— DOCUMENT SECTION —
▼

= Gallotannin =

Class of chemical compounds

A gallotannin is any of a class of molecules belonging to the hydrolysable tannins. Gallotannins are polymers formed when gallic acid, a polyphenol monomer, esterifies and binds with the hydroxyl group of a polyol carbohydrate such as glucose.

==Metabolism==
Gallate 1-beta-glucosyltransferase uses UDP-glucose and gallate to produce UDP and 1-galloyl-β-D-glucose.
Beta-glucogallin O-galloyltransferase uses 1-O-galloyl-β-D-glucose to produce D-glucose and 1-O,6-O-digalloyl-β-D-glucose.

▲

— GIVEN DATA —
▼

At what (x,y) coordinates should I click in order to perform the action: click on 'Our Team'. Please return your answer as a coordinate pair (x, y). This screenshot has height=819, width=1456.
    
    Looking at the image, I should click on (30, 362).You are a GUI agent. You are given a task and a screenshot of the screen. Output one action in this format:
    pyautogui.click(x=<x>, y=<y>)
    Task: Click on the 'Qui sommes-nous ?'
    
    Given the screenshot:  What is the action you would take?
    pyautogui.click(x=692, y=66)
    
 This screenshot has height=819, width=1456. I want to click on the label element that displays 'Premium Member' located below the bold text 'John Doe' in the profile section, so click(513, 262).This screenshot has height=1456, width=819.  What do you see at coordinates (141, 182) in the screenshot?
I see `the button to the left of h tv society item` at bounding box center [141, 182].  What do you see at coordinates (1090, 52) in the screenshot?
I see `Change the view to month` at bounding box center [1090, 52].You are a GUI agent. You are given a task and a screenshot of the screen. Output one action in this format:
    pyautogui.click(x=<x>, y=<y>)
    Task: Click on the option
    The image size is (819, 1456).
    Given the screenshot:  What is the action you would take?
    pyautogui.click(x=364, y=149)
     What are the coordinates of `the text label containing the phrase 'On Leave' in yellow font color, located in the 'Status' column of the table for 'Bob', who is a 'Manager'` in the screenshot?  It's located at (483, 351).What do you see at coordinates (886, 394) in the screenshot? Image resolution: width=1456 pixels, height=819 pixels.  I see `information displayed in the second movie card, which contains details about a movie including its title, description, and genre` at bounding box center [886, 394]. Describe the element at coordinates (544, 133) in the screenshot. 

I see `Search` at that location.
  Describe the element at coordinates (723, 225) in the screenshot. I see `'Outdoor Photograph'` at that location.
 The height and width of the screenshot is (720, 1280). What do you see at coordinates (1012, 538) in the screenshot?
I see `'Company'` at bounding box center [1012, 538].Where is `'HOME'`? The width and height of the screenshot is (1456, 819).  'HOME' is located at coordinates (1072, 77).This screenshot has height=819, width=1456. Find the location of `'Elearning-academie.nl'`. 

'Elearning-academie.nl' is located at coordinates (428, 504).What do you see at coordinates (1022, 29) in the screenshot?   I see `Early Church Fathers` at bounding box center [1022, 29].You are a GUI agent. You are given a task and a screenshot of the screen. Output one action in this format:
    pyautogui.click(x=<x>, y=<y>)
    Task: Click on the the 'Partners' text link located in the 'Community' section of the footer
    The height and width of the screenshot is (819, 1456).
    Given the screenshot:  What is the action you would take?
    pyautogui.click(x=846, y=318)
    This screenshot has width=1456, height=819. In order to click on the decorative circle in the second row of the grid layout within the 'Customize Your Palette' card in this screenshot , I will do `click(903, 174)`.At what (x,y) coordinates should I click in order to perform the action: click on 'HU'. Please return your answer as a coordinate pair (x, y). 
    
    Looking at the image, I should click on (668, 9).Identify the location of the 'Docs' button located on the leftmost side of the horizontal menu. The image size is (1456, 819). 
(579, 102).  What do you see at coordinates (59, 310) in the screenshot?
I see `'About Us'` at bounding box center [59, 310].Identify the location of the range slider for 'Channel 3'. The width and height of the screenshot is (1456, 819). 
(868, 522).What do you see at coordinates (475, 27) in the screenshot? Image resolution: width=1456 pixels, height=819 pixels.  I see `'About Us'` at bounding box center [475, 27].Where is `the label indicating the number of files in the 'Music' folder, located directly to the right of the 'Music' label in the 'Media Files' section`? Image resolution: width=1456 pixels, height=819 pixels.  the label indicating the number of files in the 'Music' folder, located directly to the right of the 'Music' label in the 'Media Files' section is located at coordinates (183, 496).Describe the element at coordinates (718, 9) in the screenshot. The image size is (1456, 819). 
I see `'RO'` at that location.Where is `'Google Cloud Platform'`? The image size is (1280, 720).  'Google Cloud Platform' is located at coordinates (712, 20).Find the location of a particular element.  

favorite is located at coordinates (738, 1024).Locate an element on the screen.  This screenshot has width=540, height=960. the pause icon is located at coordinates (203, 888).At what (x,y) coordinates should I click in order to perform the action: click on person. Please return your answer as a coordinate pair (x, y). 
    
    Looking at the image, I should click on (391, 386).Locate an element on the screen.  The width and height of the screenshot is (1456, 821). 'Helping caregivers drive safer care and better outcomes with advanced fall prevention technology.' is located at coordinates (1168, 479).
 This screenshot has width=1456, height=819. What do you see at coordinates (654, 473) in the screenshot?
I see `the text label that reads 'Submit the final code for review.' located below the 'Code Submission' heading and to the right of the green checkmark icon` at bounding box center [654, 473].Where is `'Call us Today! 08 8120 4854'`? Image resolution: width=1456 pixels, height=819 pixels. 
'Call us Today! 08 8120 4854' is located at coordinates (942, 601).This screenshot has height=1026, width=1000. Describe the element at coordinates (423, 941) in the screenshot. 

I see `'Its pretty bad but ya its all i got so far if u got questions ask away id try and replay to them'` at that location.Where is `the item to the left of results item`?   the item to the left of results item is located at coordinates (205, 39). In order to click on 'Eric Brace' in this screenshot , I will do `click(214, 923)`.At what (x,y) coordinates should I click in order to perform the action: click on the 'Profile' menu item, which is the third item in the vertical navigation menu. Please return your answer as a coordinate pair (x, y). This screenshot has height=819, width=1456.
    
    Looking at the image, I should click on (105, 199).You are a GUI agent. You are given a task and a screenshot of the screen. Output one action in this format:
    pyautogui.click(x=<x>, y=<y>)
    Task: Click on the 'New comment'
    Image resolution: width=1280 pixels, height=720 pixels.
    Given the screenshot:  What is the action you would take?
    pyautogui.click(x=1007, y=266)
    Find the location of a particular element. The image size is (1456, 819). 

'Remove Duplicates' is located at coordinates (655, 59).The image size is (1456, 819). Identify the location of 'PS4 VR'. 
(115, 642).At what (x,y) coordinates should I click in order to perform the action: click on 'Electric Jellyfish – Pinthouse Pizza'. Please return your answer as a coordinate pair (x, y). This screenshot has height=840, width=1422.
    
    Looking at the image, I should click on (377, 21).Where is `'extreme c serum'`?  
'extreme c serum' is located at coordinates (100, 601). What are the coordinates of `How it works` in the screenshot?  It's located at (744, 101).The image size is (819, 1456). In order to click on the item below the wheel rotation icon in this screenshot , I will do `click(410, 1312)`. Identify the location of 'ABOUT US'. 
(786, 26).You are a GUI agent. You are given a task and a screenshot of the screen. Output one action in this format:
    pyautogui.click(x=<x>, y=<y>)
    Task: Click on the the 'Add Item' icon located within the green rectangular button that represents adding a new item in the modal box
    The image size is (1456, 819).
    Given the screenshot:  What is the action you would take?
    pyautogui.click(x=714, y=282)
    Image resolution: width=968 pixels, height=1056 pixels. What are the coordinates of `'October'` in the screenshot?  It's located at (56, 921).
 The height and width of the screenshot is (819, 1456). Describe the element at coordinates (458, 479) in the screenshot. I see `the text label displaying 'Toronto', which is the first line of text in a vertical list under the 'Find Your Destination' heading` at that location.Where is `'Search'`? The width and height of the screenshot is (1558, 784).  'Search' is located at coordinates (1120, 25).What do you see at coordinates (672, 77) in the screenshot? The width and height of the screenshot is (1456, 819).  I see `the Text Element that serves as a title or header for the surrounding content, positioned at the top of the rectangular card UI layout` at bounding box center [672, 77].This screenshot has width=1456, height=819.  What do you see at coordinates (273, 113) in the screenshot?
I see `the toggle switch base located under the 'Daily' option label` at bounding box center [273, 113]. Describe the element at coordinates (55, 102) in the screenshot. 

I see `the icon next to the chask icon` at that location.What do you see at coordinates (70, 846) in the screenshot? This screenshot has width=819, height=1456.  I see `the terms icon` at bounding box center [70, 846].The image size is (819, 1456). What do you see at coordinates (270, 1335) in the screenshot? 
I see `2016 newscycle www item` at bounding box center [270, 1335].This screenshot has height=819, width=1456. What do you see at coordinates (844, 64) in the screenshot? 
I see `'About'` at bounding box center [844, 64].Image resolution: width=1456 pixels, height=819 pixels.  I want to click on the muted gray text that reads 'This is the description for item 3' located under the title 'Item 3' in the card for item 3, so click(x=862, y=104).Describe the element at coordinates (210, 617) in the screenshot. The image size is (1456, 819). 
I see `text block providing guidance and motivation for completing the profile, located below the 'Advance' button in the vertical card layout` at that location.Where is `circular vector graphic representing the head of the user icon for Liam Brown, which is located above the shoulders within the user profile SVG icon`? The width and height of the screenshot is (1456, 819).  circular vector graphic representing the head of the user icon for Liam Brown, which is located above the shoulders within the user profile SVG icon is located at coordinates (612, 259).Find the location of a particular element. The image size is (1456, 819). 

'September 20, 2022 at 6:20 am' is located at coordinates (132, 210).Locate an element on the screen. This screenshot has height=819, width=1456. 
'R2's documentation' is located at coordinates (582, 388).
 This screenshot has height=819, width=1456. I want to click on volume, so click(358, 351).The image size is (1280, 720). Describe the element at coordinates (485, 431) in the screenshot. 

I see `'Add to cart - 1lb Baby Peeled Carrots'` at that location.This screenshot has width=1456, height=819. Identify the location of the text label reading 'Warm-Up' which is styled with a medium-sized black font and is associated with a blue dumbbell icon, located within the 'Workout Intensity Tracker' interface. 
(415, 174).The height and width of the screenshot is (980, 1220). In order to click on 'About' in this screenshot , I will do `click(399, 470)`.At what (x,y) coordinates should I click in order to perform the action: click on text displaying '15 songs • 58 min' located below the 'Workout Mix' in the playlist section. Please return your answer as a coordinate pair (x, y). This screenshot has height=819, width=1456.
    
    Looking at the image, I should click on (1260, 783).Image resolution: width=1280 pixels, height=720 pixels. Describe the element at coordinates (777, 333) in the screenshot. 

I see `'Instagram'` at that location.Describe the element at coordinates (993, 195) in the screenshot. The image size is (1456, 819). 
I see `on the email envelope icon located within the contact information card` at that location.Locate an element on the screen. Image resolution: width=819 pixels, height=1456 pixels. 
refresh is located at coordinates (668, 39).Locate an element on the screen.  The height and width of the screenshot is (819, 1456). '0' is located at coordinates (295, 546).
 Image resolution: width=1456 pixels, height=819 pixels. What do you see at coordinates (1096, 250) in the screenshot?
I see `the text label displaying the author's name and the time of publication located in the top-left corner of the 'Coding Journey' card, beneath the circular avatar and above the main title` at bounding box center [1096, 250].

▲

— LIST OF TASKS —
**a.** Answer these questions from the gallotannin text:
(i) To which class of tannins do gallotannins belong?
(ii) What does gallate 1-beta-glucosyltransferase produce from UDP-glucose and gallate?
(iii) What does beta-glucogallin O-galloyltransferase produce?
**b.** Continue the gallotannin text from its last sentence.
The data above is separate material, unrelated to the gallotannin text.

— OUTPUTS IN ORDER —
**a.**
(i) The hydrolysable tannins.
(ii) UDP and 1-galloyl-β-D-glucose.
(iii) D-glucose and 1-O,6-O-digalloyl-β-D-glucose.

**b.**
Beta-glucogallin-tetrakisgalloylglucose O-galloyltransferase uses 1-O-galloyl-β-D-glucose and 1,2,3,6-tetrakis-O-galloyl-β-D-glucose to produce D-glucose and 1,2,3,4,6-pentakis-O-galloyl-β-D-glucose (1,2,3,4,6-penta-O-galloyl-β-D-glucose, the common precursor of gallotannins and the related ellagitannins).

Tannase is a key enzyme in the degradation of gallotannins that uses digallic acid and H_{2}O to produce gallic acid.